DATASET EXCERPTS START
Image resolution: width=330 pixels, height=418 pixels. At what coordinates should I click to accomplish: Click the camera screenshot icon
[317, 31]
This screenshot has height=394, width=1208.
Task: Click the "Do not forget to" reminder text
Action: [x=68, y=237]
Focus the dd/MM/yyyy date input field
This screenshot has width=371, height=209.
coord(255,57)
DATASET EXCERPTS END
** ACTIVITY **
Please repeat each entry exactly as written.

** OUTPUT FOR THIS TASK **
Image resolution: width=330 pixels, height=418 pixels. At what coordinates should I click to accomplish: Click the camera screenshot icon
[317, 31]
This screenshot has height=394, width=1208.
Task: Click the "Do not forget to" reminder text
Action: [x=68, y=237]
Focus the dd/MM/yyyy date input field
This screenshot has width=371, height=209.
coord(255,57)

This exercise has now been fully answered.